====== Passage à examiner

En donnant son aval à des projets aussi boiteux, le chef du DSE de l'époque, Jean-Claude Mermoud, a - au mieux - fait preuve de laxisme. «Le dossier est lacunaire sur un point aussi essentiel que la protection des eaux et des impératifs de santé pour les populations approvisionnées par l'acquifère du Morand», déplore le Tribunal administratif à propos du site de Montricher. Il ne s'agit pas là d'une bagatelle, puisque les sources du Morand alimentent toute la ville de Morges en eau potable... «C'est quand même aux exploitants de faire leur boulot, réagit Jean-Claude Mermoud. Ce n'est pas l'Etat qui est demandeur». Pour le magistrat UDC, les fréquents échecs de projets de gravières devant le Tribunal administratif s'expliquent par des pesées d'intérêts de plus en plus complexes.

============
====== Données fournies

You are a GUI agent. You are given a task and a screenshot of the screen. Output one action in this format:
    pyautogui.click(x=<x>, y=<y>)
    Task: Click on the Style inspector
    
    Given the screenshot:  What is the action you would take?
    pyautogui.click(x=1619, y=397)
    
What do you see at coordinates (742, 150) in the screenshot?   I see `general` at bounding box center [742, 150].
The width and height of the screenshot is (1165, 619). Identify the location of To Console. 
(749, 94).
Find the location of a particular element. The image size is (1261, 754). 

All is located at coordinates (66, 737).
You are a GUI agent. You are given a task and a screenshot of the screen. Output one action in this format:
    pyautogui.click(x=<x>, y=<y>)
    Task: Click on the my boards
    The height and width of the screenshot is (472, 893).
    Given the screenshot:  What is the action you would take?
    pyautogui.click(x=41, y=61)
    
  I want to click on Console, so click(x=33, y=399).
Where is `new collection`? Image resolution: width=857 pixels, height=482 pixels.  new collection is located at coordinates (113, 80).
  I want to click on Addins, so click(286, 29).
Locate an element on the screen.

============

Consigne =
Répondez aux questions suivantes sur le passage à examiner.
1. Quelle fonction Jean-Claude Mermoud occupait-il à l'époque ?
2. Quelle ville les sources du Morand alimentent-elles en eau potable ?
3. À quoi le magistrat UDC attribue-t-il les fréquents échecs des projets de gravières devant le Tribunal administratif ?

Corrigé =
1. Il était chef du DSE.
2. Elles alimentent toute la ville de Morges.
3. Il les attribue à des pesées d'intérêts de plus en plus complexes.